By the 1980s, however, some atomic veterans were getting sick, suffering from a variety of ailments, including various cancers. They blamed their health problems on the secret atomic tests and demanded federal compensation for their medical expenses.

The government initially refused to address the problems, saying it was impossible to connect military duty to a specific illness or cancer. But as some veterans spoke out, risking jail by breaking secrecy oaths they were forced to sign, Congress stepped in to establish a compensation program in 1988 that eventually covered some 21 cancers.

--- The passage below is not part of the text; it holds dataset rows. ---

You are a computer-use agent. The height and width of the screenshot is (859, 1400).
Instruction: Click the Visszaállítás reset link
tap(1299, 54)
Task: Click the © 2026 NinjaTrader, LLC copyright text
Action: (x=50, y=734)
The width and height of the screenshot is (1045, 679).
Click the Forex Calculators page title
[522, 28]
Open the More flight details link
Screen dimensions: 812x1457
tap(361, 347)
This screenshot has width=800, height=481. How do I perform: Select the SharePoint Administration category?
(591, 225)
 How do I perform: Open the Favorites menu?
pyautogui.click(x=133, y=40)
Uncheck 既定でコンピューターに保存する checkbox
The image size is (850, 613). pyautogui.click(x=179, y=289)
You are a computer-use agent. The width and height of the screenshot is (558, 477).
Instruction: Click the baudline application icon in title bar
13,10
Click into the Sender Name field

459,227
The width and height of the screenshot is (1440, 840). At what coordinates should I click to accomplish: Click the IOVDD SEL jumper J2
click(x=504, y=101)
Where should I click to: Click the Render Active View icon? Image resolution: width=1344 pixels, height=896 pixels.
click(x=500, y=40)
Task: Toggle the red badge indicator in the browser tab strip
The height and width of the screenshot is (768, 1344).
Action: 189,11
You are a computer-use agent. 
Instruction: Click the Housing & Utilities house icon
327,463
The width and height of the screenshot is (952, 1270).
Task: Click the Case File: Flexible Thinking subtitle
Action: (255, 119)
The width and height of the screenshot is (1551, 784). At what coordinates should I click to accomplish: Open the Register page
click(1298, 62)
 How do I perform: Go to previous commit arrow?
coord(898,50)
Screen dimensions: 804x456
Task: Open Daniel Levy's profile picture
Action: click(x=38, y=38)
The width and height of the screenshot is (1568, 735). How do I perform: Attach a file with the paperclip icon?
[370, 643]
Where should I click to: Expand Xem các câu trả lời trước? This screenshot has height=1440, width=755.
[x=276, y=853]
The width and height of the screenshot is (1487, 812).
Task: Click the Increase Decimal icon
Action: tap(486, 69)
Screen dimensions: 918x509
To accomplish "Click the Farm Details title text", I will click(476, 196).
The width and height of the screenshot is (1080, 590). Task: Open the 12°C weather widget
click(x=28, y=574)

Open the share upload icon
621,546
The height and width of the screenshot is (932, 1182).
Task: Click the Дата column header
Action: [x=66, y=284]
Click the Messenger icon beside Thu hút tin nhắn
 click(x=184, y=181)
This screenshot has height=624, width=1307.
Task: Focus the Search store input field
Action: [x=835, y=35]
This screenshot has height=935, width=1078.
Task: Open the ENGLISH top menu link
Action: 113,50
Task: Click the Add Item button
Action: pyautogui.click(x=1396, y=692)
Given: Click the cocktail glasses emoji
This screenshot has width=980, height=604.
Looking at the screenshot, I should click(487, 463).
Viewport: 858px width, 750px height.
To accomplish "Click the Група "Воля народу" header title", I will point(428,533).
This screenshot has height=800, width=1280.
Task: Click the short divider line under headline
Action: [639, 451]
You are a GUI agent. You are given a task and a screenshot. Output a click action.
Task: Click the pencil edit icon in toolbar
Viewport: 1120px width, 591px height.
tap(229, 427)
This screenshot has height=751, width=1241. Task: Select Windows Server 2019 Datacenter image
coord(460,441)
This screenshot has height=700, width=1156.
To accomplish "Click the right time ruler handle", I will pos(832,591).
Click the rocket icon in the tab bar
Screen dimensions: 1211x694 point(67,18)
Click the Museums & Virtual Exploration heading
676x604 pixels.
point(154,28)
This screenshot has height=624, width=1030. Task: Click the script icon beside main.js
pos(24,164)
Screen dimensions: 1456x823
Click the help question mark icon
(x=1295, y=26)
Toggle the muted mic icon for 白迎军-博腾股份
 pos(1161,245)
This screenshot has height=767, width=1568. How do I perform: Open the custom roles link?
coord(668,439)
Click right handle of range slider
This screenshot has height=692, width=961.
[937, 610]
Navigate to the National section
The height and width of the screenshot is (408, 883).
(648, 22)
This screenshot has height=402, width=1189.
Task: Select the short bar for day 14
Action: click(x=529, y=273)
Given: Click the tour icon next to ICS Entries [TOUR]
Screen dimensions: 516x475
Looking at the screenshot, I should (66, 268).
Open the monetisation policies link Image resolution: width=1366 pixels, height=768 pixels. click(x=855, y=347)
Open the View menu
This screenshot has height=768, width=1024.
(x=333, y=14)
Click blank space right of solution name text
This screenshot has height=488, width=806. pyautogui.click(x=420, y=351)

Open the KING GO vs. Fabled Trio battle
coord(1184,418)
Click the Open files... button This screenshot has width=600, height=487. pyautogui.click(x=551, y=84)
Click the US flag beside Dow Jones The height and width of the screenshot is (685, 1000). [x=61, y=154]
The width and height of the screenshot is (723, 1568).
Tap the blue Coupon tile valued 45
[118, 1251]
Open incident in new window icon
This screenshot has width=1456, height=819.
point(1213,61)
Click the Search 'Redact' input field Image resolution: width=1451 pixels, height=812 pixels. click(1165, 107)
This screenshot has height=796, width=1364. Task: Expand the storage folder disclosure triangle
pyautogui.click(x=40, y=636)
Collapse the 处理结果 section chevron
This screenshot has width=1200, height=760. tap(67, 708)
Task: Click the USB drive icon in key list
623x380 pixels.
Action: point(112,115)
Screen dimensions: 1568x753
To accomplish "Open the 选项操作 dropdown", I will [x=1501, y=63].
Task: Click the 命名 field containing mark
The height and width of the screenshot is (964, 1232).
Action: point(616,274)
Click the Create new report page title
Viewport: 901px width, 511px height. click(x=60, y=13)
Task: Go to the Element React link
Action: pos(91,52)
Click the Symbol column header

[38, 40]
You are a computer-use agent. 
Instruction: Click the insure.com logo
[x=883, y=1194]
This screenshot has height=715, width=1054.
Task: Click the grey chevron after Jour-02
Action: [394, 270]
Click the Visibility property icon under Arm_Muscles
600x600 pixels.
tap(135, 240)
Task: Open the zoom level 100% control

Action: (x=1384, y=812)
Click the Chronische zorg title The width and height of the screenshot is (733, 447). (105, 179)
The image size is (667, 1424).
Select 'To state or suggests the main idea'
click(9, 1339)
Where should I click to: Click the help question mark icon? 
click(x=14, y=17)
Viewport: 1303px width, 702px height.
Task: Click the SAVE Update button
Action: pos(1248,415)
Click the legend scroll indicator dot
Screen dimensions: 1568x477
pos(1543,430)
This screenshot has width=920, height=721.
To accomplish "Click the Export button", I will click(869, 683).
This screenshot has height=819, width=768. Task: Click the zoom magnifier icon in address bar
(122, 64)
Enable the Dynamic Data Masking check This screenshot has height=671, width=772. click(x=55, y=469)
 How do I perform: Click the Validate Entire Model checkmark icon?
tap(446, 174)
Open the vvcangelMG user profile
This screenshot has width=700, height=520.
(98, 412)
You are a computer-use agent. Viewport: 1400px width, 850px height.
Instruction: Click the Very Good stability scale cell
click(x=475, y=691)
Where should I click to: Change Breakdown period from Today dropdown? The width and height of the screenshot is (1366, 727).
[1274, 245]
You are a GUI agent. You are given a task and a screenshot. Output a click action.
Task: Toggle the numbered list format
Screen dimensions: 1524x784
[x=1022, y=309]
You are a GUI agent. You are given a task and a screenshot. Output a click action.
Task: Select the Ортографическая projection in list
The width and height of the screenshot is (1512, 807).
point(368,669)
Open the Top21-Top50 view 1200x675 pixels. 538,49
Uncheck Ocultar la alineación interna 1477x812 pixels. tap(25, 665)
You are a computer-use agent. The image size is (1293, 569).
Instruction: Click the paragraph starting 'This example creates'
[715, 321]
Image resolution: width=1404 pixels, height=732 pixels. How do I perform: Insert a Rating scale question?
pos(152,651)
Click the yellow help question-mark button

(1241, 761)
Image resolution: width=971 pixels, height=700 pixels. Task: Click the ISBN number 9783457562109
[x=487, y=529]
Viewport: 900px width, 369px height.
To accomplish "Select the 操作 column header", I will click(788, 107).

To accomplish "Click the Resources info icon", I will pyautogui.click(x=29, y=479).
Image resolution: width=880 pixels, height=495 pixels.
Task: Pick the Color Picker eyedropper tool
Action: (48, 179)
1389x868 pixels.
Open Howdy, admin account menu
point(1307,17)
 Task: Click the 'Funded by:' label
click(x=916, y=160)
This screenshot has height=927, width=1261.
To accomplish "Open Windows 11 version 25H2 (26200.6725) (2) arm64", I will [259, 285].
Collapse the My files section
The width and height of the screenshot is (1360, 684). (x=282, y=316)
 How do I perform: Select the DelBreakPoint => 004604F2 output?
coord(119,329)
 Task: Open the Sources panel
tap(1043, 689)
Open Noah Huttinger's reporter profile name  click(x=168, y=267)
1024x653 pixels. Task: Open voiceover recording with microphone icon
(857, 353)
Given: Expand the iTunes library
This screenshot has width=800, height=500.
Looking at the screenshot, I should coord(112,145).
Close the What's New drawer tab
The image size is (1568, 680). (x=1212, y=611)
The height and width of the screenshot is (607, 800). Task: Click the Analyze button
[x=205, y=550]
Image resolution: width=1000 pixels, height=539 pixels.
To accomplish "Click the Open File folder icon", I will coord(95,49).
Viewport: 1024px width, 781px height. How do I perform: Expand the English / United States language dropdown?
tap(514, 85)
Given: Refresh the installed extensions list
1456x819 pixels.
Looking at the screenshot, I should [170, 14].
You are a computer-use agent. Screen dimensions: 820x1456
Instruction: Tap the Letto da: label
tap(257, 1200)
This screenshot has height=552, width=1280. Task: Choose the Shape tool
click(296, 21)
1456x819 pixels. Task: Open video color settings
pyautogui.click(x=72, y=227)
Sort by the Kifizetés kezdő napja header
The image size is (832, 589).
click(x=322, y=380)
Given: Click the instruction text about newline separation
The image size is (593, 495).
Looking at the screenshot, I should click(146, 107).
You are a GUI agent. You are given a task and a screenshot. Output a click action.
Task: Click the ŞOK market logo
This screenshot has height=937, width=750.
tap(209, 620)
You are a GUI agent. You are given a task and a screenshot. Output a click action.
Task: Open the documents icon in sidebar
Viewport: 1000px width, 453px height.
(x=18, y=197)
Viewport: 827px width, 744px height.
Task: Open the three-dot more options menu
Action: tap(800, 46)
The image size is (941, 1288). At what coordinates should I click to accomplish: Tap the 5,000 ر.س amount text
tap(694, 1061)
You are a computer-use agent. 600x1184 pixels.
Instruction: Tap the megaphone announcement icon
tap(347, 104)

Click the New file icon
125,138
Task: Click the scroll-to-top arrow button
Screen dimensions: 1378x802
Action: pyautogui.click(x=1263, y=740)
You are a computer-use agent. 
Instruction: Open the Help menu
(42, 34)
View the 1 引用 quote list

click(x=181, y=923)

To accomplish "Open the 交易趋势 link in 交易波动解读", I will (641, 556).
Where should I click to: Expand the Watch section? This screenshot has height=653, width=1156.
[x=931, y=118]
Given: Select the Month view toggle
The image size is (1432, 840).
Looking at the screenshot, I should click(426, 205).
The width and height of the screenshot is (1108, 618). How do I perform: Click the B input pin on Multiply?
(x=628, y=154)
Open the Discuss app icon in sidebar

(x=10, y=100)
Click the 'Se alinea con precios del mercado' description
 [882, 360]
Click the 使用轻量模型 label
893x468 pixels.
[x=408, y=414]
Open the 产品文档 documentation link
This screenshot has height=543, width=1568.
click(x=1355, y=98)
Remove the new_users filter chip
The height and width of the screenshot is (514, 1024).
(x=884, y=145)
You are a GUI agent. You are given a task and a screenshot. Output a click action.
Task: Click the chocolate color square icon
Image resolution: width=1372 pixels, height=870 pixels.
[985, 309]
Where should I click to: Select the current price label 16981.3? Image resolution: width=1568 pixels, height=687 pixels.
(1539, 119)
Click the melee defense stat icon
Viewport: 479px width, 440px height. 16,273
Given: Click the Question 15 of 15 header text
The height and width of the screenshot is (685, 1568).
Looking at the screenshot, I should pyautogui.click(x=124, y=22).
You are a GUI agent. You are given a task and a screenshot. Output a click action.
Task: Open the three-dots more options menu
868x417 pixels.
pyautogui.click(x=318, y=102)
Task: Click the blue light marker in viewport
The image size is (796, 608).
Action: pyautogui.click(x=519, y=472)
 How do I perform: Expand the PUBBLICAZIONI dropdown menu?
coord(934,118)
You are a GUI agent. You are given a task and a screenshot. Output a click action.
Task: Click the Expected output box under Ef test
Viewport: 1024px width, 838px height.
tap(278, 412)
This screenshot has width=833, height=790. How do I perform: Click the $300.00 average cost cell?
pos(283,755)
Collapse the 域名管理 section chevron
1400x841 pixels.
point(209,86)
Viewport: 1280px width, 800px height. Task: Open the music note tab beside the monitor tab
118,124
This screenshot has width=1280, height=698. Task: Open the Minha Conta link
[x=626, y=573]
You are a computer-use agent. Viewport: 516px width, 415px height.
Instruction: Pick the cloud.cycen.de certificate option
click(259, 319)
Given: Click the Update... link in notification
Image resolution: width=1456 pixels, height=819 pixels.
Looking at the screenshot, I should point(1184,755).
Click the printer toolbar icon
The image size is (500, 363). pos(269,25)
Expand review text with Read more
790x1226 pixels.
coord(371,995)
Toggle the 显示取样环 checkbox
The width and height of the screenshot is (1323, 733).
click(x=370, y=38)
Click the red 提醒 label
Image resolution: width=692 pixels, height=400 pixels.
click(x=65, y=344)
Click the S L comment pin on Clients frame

Today, the issue raised by the atomic veterans– when is the federal government responsible for exposing its soldiers to life-changing illness? – continues for many veterans of Iraq and Afghanistan.

Lesson Plan 1: Atomic Fears and the Arms Race: Nuclear Testing

Students will learn how the nuclear arms race impacted different aspects of society – including soldiers who were exposed to radiation during early atomic testing – and how it continues to impact them today.

  • How some U.S. soldiers were affected by the atomic age and America’s rise to global power.
  • How the U.S. government’s estimate of the dangers of nuclear weapons has changed over time.
  • How the Cold War and America’s rise to power coincided with a rise in government secrecy.
  • How the U.S. government and its citizens failed to accurately appraise the danger of nuclear radiation at the beginning of the atomic era.
Essential questions
  • Why did the US government think it seemed reasonable and justified to order soldiers to participate in atomic testing?
  • How did the context of the Cold War affect this justification?
  • Why do “atomic veterans” today believe the government mistreated them?
  • What led the Congress to finally pass a compensation bill for veterans affected by nuclear tests?
  • Common Core State Standards
    • CCSS.ELA.LITERACY.RI.11-12.3:Analyze a complex set of ideas or sequences of events and explain how specific individuals, ideas, or events interact or develop over the course of a text.
    • CCSS.ELA.LITERACY.RH.11-12.7:Integrate and evaluate multiple sources of information presented in diverse formats and media (e.g., visually, quantitatively, as well as in words) in order to address a question or solve a problem.
  • National Council for the Social Studies C3 Framework
    • D2.Civ.13.9-12.Evaluate public policies in terms of intended and unintended outcomes, and related consequences.
    • D2.Civ.13.9-12.Evaluate public policies in terms of intended and unintended outcomes, and related consequences.
    • D2.His.14.9-12.Analyze multiple and complex causes and effect of events in the past.
    • D3.2.9-12.Evaluate the credibility of a source by examining how experts value the source.
  • AP U.S. History
    • Topic 8.2: The Cold War from 1945 to 1980

      Skill 3.A: Identify and describe a claim and/or argument in a non-text-based source.

      Theme 6: America in the World (WOR).